The format of this response.

My format will be simple and direct. Mr. Bacon's general misrepresentations will be followed by a rebuttal and a call to repentance. Many of Mr. Bacon's statements are of such a preposterous nature that I judge them to be a sinful distortion of the facts and no less than an emotional attempt to bias the sincere reader by the use of irrelevant debating tactics. While some may be persuaded by such sophistry, I am hopeful of better things regarding our present readers.

He that is first in his own cause seemeth just; but his neighbour cometh and searcheth him (Proverbs 18:17, AV).


Mr. Bacon has misstated the issues.

The logical fallacy of irrelevant thesis is an argument in which an attempt is made to prove a conclusion that is not the one at issue. This fallacy assumes the form of an argument that, while seeming to refute another's argument, actually advances a conclusion different from the one at issue in the others argument... The fallacy of irrelevant thesis derives its persuasive power from the fact that it often does prove a conclusion or thesis (though not the one at issue) (S. Morris Engel, With Good Reason, p. 97, emphases added).

Whether Mr. Bacon simply does not understand the issues or whether he understands the issues all too clearly and chooses not to deal with them, I cannot say. My concern is that he has fundamentally failed to address the most relevant questions and consequently has directed his energies to the wrong issues.

Others have fallen into the same snare. As a result, our true position has been so grossly misrepresented that we are concerned that sincere seekers of truth may actually judge us based upon the misrepresentations set forth by Mr. Bacon, Mr. Schwertley, or Chris Coldwell, and not upon the plain and repeated published facts. Rather than allowing these men and others to continue in the direction of opposing things we do not maintain, which is obviously unproductive and destructive to sound faith and good manners, I was commissioned by the Session of the Puritan Reformed Church of Edmonton (PRCE) to defend our doctrine in these controverted areas. We hope that the forthcoming pages will be helpful in promoting a more careful and accurate study of the issues at hand, and we pray that our God and Father will by these efforts reduce the amount of sinful rhetoric cultivated from either side of the question.

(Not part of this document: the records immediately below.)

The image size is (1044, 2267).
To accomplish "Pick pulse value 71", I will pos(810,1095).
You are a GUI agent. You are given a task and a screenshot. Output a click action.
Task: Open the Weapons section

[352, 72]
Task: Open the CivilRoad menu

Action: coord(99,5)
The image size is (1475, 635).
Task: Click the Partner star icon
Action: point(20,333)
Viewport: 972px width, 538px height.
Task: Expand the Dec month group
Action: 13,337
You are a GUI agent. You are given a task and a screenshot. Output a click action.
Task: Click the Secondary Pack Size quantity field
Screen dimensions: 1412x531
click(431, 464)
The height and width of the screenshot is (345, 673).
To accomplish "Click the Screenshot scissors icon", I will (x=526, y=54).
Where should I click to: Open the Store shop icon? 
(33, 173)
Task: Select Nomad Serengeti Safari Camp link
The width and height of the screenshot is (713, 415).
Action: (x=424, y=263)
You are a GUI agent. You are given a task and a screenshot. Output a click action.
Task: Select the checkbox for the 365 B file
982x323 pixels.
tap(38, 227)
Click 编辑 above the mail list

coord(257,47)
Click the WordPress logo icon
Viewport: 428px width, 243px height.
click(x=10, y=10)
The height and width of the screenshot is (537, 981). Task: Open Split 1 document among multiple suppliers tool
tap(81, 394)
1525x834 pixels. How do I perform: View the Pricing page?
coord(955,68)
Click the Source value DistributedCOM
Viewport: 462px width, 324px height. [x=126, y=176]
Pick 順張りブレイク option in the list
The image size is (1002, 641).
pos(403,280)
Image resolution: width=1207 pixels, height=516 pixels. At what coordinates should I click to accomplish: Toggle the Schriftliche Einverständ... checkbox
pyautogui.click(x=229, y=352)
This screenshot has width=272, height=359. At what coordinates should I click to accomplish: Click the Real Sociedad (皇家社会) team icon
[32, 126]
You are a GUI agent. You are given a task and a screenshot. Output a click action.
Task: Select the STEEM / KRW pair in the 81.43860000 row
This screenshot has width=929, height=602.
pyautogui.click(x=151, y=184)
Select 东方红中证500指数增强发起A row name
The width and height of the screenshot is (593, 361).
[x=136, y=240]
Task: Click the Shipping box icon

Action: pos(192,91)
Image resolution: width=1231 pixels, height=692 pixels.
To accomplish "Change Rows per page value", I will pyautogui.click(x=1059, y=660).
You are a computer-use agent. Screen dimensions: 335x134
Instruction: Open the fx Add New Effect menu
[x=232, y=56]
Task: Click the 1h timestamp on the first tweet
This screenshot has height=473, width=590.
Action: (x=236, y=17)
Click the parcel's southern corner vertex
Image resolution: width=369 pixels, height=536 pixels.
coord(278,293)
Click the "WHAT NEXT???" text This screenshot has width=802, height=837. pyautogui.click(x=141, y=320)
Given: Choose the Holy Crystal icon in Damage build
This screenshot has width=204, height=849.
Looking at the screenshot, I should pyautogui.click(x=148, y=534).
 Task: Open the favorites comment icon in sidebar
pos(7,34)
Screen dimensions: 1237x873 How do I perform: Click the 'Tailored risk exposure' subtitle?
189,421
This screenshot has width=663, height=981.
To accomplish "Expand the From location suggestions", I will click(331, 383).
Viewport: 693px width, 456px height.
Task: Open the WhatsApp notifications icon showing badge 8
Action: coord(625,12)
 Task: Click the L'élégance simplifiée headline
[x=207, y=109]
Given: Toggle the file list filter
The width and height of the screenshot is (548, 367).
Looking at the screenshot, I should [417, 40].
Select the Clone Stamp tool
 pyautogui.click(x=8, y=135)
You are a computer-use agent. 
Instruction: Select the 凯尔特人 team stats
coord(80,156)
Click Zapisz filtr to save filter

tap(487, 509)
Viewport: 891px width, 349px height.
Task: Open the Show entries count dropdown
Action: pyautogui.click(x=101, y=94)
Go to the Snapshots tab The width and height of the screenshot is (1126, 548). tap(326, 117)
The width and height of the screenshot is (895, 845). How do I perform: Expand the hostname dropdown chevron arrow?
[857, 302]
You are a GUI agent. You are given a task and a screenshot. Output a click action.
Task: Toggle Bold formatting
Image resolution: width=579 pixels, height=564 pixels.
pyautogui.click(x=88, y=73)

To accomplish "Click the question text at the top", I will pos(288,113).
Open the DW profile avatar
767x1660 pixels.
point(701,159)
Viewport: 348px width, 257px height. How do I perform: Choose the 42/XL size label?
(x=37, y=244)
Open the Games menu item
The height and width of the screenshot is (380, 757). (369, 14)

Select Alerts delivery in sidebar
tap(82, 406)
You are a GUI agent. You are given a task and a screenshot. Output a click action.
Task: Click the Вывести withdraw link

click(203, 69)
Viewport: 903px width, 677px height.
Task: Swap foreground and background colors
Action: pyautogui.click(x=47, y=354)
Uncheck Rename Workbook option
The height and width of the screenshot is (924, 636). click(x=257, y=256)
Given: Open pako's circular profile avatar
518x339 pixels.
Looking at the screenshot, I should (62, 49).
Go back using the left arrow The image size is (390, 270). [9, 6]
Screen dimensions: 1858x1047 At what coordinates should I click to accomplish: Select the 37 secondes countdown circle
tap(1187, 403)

While it may not be reasonable to expect agreement upon all controverted points, I do believe it is necessary to use any and all lawful means to endeavor to effect a more favourable outcome. This is certainly in accord with the following sentiments penned by John Calvin.

I wish it could be brought about, that men of learning and dignity from the principal churches might have a meeting; and, after a careful discussion of the several points of faith, might hand down to posterity the doctrine of the scripture, settled by their common judgment. But amongst the greatest evils of our age, this also is to be reckoned, that our churches are so distracted one from another, that human society [fellowship GB] scarcely flourishes amongst us; much less that holy communion of the members of Christ, which all profess in words, and few sincerely cultivate in fact. Thus it happens, that the body of the church, by the dissipation of its members, lies torn and mangled. As to myself, were I like to be of any service, I should not hesitate to cross the seas for that purpose. . . . Now, when the object is to obtain such an agreement of learned men upon strict scriptural principles, as may accomplish a union of churches in other respects widely asunder, I do not think it lawful for me to decline any labours or troubles (John Anderson, Alexander and Rufus, 1862, Still Waters Revival Books reprint, 1997, p. 151).

For there is hope of a tree, if it be cut down, that it will sprout again, and that the tender branch thereof will not cease (Job 14:7, AV).